[Rows for locating text and elements]

....................

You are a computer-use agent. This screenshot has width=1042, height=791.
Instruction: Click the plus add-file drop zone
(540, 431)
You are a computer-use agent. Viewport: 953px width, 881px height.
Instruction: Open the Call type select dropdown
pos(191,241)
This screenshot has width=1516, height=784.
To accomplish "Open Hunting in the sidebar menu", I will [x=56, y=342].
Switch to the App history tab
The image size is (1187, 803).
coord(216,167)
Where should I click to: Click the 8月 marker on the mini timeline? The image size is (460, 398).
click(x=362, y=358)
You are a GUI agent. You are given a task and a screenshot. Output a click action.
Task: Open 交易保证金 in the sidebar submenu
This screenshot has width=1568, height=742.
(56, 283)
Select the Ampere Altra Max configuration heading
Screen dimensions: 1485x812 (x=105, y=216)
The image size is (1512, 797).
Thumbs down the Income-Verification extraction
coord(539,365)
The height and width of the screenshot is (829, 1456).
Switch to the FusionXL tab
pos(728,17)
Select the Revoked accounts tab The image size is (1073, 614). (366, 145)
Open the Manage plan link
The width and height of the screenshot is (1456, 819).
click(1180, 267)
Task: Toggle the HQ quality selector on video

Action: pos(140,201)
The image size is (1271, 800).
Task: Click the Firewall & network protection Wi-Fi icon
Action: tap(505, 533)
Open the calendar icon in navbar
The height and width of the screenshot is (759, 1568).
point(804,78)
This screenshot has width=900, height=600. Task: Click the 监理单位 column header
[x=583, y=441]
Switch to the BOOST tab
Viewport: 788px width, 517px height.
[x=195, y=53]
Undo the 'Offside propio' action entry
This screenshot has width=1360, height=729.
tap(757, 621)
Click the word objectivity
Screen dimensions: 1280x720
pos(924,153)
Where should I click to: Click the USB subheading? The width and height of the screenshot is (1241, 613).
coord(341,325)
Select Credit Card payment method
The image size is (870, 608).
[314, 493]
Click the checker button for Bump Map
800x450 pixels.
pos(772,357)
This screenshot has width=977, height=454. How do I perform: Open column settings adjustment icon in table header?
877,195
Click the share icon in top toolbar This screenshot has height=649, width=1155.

....................

> [EXERCISE DIRECTIONS]: Rewrite all of the rows above with "Instruction" replaced by "Command" at every occurrence, leaving everything else unchanged.

> [ANSWER FOR THE TASK]:
You are a computer-use agent. This screenshot has width=1042, height=791.
Command: Click the plus add-file drop zone
(540, 431)
You are a computer-use agent. Viewport: 953px width, 881px height.
Command: Open the Call type select dropdown
pos(191,241)
This screenshot has width=1516, height=784.
To accomplish "Open Hunting in the sidebar menu", I will [x=56, y=342].
Switch to the App history tab
The image size is (1187, 803).
coord(216,167)
Where should I click to: Click the 8月 marker on the mini timeline? The image size is (460, 398).
click(x=362, y=358)
You are a GUI agent. You are given a task and a screenshot. Output a click action.
Task: Open 交易保证金 in the sidebar submenu
This screenshot has width=1568, height=742.
(56, 283)
Select the Ampere Altra Max configuration heading
Screen dimensions: 1485x812 (x=105, y=216)
The image size is (1512, 797).
Thumbs down the Income-Verification extraction
coord(539,365)
The height and width of the screenshot is (829, 1456).
Switch to the FusionXL tab
pos(728,17)
Select the Revoked accounts tab The image size is (1073, 614). (366, 145)
Open the Manage plan link
The width and height of the screenshot is (1456, 819).
click(1180, 267)
Task: Toggle the HQ quality selector on video

Action: pos(140,201)
The image size is (1271, 800).
Task: Click the Firewall & network protection Wi-Fi icon
Action: tap(505, 533)
Open the calendar icon in navbar
The height and width of the screenshot is (759, 1568).
point(804,78)
This screenshot has width=900, height=600. Task: Click the 监理单位 column header
[x=583, y=441]
Switch to the BOOST tab
Viewport: 788px width, 517px height.
[x=195, y=53]
Undo the 'Offside propio' action entry
This screenshot has width=1360, height=729.
tap(757, 621)
Click the word objectivity
Screen dimensions: 1280x720
pos(924,153)
Where should I click to: Click the USB subheading? The width and height of the screenshot is (1241, 613).
coord(341,325)
Select Credit Card payment method
The image size is (870, 608).
[314, 493]
Click the checker button for Bump Map
800x450 pixels.
pos(772,357)
This screenshot has width=977, height=454. How do I perform: Open column settings adjustment icon in table header?
877,195
Click the share icon in top toolbar This screenshot has height=649, width=1155.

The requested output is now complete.